Questo libro invita a entrare nell'ottica di un uso di linguaggi e standard comuni alle diverse comunità disciplinari presenti sul Web e invita i bibliotecari a staccarsi dalla prospettiva della propria comunità di riferimento per interagire e a cooperare con le altre, quindi 'cooperazione' è la prima parola chiave, "apertura" è la seconda, poiché linked data non è altro che il risvolto tecnologico che sorregge la volontà di promuovere la cultura dell'apertura dei saperi e della scienza. Altro aspetto è quello di far emergere il potenziale delle macchine a fronte della mole di informazioni da processare e trattare. Internet è un luogo dove interagiscono umani e macchine, è necessario sfruttare di più e meglio la capacità e la potenza di calcolo di queste ultime. La comunità del semantic Web ha avvertito l'importanza e il valore dei dati prodotti dalle istituzioni del patrimonio culturale, informazione ricca, strutturata, controllata e autorevole, ma contenuta in silos spesso non interoperabili, ma il rapporto è bilaterale poiché anche gli istituti della memoria registrata sono interessati alle tecnologie del semantic Web, al fine di integrare fonti informative eterogenee in piattaforme che consentano di interrogare i dati del patrimonio culturale, ma anche prendere parte attiva allo sviluppo del Web nell'ottica dell'integrazione dei saperi e delle conoscenze scientifiche.
Le istituzioni culturali hanno da sempre raccolto dati relativi alla loro attività. Si tratta di informazione spesso altamente strutturata, contenuta in diversi ambienti o silos. In molti casi le biblioteche e i bibliotecari hanno contribuito alla creazione di questi depositi istituzionali, mettendo a frutto le competenze acquisite in relazione allo sviluppo delle collezioni, alla gestione dei metadati e dei servizi di indicizzazione e recupero dell'informazione. Negli ultimi anni le biblioteche hanno progressivamente riconosciuto gli strumenti del semantic Web come adeguati ai propri contenuti, e ne hanno compreso le potenzialità nel favorire una diffusione molto più ampia di dati e metadati bibliografici standardizzati, nonché il loro riuso in contesti anche diversi da quelli di origine e nel garantire una loro maggiore visibilità sul Web. Alcune considerazioni finali: intanto la necessità di costruire, nel momento in cui si sceglie di dar vita a progetti di questo tipo, gruppi di lavoro con diverse competenze. L'apporto dei bibliotecari risulta prezioso nella misura in cui essi possono mettere a disposizione le loro competenze per garantire la qualità e l'autorevolezza dei datasets e dei vocabolari. Anche il lavoro di descrizione che fin qui ha notevolmente impegnato i bibliotecari potrebbe diminuire in favore dei processi di identificazione e collegamento. Portare i propri dati strutturati in questo mondo significa valorizzarli e dunque in qualche modo mettere a frutto il lavoro che le biblioteche hanno fatto in tutti questi decenni passati, nonché creare le condizioni effettive per quella cooperazione di cui nel settore bibliotecario si parla da tempo, ma che finora si è sviluppata in modo per certi versi limitato.

NOTE

[1] Tim Berners-Lee e il Web prossimo venturo, «TED talks», 4 febbraio 2009, http://www.ted.com/talks/tim_berners_lee_on_the_next_web?language=it (ultima consultazione: 30/01/2016).

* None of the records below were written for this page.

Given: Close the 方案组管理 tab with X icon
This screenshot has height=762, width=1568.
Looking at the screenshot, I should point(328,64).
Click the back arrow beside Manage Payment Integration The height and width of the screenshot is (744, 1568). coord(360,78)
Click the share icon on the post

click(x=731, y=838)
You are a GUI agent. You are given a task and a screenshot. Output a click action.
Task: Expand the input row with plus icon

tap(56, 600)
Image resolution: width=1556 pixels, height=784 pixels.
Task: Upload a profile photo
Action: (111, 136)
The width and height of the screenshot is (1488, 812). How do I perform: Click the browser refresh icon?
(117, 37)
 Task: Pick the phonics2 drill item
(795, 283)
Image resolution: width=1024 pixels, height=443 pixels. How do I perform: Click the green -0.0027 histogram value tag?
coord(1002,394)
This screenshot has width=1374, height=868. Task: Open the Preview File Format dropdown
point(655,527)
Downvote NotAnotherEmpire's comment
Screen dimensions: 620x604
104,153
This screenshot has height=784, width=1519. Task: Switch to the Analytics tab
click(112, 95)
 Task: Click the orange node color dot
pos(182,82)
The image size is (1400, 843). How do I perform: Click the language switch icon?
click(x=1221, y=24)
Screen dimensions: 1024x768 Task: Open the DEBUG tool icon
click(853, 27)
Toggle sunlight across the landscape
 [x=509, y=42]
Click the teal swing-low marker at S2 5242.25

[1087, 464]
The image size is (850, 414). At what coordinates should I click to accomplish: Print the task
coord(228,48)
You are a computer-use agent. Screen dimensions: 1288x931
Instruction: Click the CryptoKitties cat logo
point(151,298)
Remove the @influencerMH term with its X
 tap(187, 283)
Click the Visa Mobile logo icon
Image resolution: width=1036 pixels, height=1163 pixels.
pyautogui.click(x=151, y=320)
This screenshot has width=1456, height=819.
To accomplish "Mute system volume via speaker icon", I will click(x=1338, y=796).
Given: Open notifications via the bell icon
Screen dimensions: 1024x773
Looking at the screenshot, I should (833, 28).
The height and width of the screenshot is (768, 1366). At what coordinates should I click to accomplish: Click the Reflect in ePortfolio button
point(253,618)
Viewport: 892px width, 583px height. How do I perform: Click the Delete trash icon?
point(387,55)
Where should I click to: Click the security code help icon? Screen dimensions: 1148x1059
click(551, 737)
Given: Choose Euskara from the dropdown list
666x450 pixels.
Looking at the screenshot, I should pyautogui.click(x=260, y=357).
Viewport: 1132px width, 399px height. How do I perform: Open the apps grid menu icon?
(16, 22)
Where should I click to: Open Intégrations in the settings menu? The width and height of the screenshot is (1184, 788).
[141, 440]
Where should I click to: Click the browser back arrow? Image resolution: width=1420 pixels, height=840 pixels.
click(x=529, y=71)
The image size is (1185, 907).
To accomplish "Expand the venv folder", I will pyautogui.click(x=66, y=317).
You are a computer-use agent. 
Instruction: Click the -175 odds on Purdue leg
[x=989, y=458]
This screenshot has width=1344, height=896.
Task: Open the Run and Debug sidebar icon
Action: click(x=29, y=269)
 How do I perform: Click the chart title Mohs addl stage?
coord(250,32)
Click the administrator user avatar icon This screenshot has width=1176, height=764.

[2] Tim Berners-Lee; Nigel Shadbolt; Wendy Hall, The semantic Web revisited, «Intelligent systems IEEE», 21 (2006), n. 3, p. 96-101.

[3] Carlo Bianchini; Mauro Guerrini, Introduzione a RDA. Milano: Bibliografica, 2014.

[4] Mauro Guerrini; Tiziana Possemato, Linked data: un nuovo alfabeto del Web semantico, «Biblioteche oggi», 30 (2012), n. 3, p. 7-15.